MATERIAL SHOWN >>
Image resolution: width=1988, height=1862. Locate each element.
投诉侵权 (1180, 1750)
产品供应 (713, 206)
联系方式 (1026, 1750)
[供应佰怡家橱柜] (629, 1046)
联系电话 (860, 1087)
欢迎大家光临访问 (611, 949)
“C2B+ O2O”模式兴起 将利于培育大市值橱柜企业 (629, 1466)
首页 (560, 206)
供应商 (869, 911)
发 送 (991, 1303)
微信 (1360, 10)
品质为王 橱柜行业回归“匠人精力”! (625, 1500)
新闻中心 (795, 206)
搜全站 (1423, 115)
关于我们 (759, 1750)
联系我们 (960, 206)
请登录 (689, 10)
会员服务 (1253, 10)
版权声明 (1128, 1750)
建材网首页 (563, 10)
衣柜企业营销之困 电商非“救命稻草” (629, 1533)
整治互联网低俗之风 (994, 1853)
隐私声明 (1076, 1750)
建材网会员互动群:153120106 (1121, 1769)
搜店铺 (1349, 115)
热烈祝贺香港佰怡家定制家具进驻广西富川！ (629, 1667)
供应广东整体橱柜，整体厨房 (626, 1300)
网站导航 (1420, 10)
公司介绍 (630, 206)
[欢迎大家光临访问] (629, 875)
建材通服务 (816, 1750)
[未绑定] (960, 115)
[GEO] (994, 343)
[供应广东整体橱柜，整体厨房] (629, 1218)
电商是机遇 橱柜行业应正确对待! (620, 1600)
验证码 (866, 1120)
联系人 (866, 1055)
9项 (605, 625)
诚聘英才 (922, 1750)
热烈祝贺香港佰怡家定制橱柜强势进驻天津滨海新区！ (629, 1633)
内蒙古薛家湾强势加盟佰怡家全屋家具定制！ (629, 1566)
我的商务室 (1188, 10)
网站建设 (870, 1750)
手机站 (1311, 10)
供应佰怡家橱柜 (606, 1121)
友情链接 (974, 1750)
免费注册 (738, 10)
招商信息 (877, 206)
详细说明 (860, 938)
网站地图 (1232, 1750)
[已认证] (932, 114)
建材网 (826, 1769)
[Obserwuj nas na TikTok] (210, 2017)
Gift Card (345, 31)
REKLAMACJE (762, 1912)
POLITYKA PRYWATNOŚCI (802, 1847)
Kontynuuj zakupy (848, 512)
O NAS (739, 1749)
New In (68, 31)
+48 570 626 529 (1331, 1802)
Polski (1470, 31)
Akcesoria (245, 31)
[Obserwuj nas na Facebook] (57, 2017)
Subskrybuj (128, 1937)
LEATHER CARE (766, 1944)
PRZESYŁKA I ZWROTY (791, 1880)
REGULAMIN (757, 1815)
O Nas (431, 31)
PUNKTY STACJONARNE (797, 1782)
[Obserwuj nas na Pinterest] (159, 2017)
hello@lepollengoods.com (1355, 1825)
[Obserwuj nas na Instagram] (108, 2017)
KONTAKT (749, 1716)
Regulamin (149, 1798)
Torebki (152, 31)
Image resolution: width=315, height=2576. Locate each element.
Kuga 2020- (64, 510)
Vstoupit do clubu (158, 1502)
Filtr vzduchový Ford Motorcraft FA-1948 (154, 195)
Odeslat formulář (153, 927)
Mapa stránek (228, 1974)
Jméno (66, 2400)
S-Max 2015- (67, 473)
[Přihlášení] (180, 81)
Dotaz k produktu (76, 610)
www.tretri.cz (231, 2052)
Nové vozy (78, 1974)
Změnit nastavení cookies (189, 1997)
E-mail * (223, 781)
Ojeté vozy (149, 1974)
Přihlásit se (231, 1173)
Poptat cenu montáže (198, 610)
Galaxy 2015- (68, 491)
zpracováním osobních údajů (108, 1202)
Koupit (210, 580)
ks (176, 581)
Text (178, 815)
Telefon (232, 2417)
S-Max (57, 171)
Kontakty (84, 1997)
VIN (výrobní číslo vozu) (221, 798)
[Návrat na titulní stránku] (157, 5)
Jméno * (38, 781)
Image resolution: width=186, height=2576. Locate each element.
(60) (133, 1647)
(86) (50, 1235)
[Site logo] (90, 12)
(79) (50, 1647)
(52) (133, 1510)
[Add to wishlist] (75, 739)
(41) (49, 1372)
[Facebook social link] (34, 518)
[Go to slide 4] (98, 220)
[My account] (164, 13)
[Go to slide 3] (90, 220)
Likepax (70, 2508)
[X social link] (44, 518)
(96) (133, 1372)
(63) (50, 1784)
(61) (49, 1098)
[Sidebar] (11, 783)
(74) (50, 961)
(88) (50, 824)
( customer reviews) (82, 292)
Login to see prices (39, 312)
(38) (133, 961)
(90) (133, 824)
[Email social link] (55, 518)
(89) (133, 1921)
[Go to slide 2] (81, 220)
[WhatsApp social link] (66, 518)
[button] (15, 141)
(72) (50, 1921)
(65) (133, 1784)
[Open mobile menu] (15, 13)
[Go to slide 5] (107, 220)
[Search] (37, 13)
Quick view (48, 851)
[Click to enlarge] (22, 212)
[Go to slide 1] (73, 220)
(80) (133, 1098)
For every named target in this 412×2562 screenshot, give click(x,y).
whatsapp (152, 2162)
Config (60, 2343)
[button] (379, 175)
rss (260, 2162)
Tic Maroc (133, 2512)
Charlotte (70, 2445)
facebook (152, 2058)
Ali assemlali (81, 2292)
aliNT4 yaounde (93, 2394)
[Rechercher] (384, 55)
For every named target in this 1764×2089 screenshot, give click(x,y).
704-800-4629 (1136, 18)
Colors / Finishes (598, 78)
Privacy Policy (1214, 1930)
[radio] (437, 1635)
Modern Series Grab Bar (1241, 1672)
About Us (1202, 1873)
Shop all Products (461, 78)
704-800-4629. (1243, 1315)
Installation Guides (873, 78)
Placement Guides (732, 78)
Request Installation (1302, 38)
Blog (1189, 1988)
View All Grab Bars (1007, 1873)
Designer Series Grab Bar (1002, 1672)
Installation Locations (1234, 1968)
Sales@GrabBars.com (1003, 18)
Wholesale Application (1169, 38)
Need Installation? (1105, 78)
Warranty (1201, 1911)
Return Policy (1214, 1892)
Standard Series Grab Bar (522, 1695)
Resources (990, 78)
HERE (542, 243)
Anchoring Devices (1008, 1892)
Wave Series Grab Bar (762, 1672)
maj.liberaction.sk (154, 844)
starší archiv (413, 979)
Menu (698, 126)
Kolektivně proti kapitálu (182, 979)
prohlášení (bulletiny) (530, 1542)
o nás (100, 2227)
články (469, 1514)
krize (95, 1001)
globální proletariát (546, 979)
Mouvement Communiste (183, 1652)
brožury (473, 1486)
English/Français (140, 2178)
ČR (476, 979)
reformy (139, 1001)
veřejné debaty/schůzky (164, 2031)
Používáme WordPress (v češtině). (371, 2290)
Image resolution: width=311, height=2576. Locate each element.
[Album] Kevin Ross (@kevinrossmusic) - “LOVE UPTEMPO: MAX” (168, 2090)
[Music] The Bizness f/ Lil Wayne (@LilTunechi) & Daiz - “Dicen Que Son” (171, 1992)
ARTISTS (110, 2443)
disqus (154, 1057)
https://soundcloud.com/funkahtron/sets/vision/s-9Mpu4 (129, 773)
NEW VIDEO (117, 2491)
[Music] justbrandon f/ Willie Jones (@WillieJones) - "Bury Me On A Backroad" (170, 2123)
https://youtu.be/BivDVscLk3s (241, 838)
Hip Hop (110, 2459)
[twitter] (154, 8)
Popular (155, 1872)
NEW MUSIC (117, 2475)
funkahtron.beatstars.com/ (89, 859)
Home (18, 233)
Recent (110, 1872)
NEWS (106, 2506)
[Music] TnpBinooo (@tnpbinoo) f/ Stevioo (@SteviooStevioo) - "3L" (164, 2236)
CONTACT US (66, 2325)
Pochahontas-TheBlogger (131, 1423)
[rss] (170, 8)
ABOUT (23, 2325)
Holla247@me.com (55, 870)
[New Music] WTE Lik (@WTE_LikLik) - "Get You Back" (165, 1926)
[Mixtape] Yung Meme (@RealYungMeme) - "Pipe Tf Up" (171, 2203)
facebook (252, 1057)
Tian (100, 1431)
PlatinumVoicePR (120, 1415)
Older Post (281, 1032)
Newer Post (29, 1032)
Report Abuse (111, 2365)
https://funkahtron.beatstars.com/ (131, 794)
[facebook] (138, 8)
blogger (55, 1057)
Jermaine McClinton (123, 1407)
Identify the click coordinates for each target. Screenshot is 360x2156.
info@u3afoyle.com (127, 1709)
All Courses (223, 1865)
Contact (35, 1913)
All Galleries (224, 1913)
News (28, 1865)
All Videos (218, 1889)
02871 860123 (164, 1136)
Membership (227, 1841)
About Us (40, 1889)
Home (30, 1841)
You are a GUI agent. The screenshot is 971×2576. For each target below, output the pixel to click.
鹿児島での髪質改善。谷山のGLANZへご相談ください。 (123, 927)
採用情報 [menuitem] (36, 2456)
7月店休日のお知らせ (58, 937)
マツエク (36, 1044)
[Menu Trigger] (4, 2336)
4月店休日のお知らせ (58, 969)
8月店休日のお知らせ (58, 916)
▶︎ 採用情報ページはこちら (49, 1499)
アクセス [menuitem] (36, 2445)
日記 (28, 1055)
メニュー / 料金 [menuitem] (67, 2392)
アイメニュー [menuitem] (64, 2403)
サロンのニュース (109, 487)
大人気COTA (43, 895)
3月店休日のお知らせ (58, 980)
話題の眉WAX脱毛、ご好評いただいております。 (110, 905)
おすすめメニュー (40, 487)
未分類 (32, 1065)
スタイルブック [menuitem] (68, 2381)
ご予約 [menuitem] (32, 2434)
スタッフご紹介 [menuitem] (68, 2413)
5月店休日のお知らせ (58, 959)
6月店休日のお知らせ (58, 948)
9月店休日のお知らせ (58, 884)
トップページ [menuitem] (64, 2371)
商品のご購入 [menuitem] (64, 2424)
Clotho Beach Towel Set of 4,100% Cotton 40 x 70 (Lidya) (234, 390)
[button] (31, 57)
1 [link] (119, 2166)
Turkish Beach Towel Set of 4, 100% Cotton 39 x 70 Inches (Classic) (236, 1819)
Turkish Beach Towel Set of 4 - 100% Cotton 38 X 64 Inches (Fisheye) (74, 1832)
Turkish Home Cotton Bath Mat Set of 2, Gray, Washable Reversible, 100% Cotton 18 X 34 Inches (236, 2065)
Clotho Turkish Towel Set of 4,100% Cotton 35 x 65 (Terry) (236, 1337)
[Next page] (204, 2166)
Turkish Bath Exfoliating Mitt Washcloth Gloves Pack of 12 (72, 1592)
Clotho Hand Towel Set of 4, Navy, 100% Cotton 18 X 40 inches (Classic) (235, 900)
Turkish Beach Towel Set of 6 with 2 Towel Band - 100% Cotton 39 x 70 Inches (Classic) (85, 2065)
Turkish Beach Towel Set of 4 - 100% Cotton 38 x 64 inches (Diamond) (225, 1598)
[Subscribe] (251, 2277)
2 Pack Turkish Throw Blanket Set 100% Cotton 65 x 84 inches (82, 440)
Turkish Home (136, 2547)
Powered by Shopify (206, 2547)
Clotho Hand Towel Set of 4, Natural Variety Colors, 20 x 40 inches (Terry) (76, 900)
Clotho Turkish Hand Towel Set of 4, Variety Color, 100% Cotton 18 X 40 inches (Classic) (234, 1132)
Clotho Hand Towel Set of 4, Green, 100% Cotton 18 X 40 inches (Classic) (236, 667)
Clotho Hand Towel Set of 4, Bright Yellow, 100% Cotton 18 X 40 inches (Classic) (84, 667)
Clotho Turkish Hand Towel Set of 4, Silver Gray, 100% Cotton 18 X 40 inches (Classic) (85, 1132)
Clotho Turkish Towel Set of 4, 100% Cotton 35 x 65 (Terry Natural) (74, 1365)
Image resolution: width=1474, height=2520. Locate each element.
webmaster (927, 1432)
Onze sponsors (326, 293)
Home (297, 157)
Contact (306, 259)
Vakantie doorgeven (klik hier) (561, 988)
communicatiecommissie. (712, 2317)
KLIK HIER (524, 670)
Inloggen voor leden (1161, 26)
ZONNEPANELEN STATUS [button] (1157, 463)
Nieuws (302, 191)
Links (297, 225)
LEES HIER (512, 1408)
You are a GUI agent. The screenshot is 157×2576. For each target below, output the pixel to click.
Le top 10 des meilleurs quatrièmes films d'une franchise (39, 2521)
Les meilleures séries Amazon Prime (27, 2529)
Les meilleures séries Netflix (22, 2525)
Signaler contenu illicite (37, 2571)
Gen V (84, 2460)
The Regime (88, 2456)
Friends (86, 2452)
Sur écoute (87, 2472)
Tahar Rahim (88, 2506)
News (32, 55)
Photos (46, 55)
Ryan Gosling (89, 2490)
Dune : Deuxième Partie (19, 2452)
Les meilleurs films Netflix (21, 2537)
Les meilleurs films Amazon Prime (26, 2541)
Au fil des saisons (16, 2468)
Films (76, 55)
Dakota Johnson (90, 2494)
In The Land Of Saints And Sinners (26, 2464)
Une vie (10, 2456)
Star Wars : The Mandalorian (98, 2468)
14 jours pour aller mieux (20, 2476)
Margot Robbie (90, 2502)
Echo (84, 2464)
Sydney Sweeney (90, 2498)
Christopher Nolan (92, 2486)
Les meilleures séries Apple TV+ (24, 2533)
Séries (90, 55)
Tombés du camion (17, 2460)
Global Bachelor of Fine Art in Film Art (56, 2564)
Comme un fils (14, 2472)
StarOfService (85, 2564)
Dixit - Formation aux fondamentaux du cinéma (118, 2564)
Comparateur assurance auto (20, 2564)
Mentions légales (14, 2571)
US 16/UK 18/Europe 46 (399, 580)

WHAT IS REQUIRED >>
I need each line from the listing where the word "Netflix" occurs.

EXERCISE RESULT >>
Les meilleures séries Netflix (22, 2525)
Les meilleurs films Netflix (21, 2537)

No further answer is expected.